Cog Launch Procedure and Timing

Ken Peterson · 2008-06-27 14:23

I just want to make sure I fully understand how cogs are launched in the Prop.· Here's my take:

For the sake of simplicity, let's leave·SPIN out of it.· Assume I'm launching a PASM·routine into a cog from another PASM routine.

1.· PASM coginit instruction takes 7-22 clocks like any hub instruction and returns immediately
2.· HUB system loads cog with 496 logs, each long transferred during that cog's hub window
3.· Cog starts executing at first instruction in cog memory

If this is true, then according to my calculations it should take 7936 (496*16) system clock cycles to load the cog, plus 7-22 to execute the coginit instruction, and at 80MHz this should take about 100 microseconds. ·Is this accurate?

▔▔▔▔▔▔▔▔▔▔▔▔▔▔▔▔▔▔▔▔▔▔▔▔

Post Edited (Ken Peterson) : 6/27/2008 4:28:16 PM GMT

Ken Peterson · 2008-06-28 02:15

Anybody??

Just hoping for someone to offer some guesses before this falls off page 1. I didn't find anything in the docs that clearly describes what happens and how long it takes.

▔▔▔▔▔▔▔▔▔▔▔▔▔▔▔▔▔▔▔▔▔▔▔▔

Mike Green · 2008-06-28 03:05

Sounds right. It's a little over 100us at 80MHz.

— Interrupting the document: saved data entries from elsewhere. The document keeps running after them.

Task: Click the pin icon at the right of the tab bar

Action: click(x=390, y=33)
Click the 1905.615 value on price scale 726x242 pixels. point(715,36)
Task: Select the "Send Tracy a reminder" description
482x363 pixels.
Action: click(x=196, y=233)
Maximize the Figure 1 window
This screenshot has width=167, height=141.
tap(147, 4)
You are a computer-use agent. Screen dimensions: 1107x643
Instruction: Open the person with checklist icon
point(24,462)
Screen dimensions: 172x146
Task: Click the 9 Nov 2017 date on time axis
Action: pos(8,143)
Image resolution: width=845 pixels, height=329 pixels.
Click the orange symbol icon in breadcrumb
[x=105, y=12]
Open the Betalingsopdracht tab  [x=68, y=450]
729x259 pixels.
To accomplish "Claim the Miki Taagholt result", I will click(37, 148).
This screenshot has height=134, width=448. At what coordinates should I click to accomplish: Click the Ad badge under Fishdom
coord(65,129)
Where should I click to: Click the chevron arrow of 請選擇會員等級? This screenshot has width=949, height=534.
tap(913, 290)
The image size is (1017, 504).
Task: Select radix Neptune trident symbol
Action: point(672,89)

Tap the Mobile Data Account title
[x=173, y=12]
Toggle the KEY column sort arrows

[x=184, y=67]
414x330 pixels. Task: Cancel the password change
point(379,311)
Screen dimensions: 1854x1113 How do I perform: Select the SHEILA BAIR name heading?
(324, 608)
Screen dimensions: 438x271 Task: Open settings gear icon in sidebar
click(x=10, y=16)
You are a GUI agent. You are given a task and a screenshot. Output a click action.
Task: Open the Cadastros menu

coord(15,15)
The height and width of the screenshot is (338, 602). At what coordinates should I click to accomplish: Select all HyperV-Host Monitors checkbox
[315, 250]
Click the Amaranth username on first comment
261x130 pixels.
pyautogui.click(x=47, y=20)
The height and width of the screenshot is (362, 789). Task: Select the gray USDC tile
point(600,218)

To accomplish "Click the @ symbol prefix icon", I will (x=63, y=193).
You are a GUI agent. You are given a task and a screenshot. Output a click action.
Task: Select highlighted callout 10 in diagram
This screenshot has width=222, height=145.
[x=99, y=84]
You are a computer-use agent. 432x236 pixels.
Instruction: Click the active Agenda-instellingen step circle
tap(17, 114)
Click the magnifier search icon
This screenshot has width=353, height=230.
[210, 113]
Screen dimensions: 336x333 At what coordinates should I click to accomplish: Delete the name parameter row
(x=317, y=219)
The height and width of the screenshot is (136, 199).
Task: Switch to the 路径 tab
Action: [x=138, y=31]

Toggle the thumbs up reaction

Ken Peterson · 2008-06-28 03:18

Thanks, Mike. I suppose I should just test it, shouldn't I? If my experiments don't support my theory, then I'll be back with more info and/or questions.

Regards,
Ken

▔▔▔▔▔▔▔▔▔▔▔▔▔▔▔▔▔▔▔▔▔▔▔▔

Bob Lawrence (VE1RLL) · 2008-06-28 16:30

Ken said...
I didn't find anything in the docs that clearly describes what happens and how long it takes.

Reference:
www.parallax.com/Portals/0/Downloads/docs/prod/prop/PropellerDatasheet-v1.0.pdf

Item 1:

Hub instructions, the Propeller Assembly instructions that access mutually exclusive resources, require 7 cycles to execute but they first need to be synchronized to the start of the Hub Access Window. It takes up to 15 cycles (16 minus 1, if we just missed it) to synchronize to the Hub Access Window plus 7 cycles to execute the hub instruction, so hub instructions take from 7 to 22 cycles to complete.

Propeller Assembly Instruction Table

* 000011 0001 1111 ddddddddd

010 COGINIT D Initialize a cog according to D Result = 0 No cog free 0 7..22 (Clocks)

========================================================================================================================================
Item 2. - Page 15:

When a cog is booted up, locations 0 ($000) through 495($1EF) are loaded sequentially from Main RAM / ROM and its special purpose locations, 496 ($1F0) through 511($1FF), are cleared to zero.

Each Special Purpose register may be accessed via its physical address, its predefined name, or indirectly in Spin via a register array variable SPR with an index of 0 to 15, the last four bits of the register's address.

▔▔▔▔▔▔▔▔▔▔▔▔▔▔▔▔▔▔▔▔▔▔▔▔
Aka: CosmicBob

Ale · 2008-06-28 16:58

You just make a, in launcher

mov val1,CNT
wrlong val1,ptr_1st_long

and, in launched

mov val1,CNT
wrlong val1,ptr_2nd_long

And later the difference should say how much. But you kew that. So how much ?

Ken Peterson · 2008-06-29 12:58

I don't have my Propeller Demo board with me, it's in the office. I'll experiment and report my results here when I get back to the office.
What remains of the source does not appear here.